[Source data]
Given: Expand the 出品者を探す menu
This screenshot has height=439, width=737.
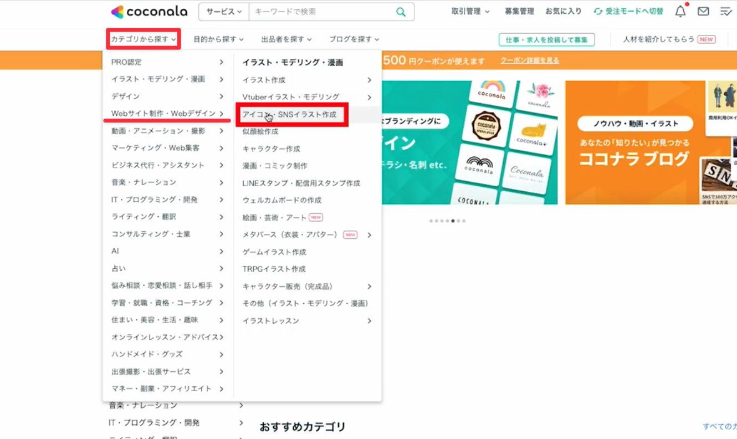Looking at the screenshot, I should tap(284, 39).
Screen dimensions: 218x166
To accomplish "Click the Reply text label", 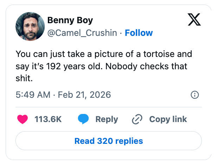I will point(106,119).
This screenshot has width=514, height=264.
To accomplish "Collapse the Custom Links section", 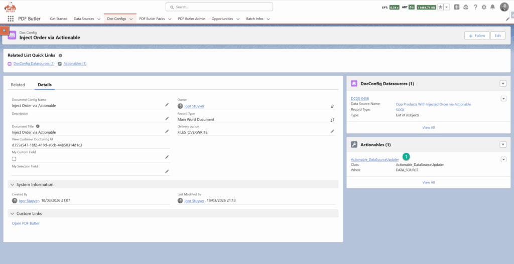I will pyautogui.click(x=13, y=213).
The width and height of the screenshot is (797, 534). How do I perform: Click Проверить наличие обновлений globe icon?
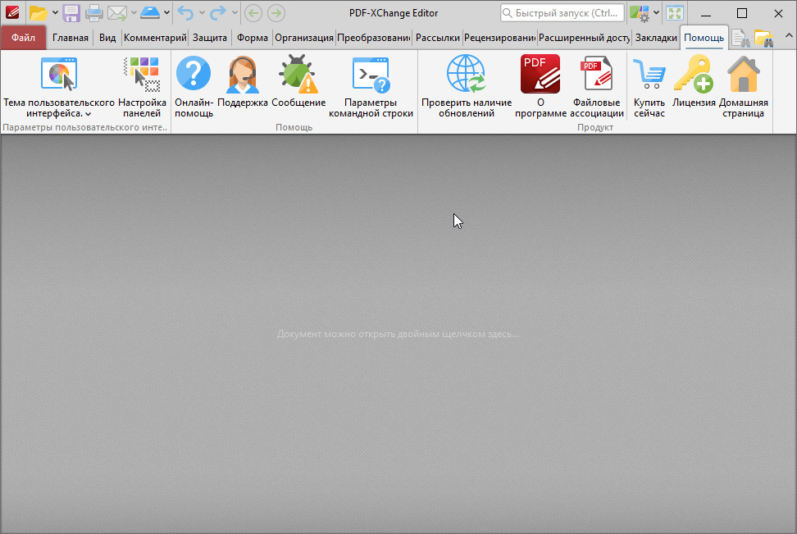[467, 75]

TASK = Write the lines out again exactly, beginning at the one containing "The width and" and ending with the last line of the entries, but without any pictures.

TASK RESPONSE =
The width and height of the screenshot is (797, 534). How do I perform: Click Проверить наличие обновлений globe icon?
[467, 75]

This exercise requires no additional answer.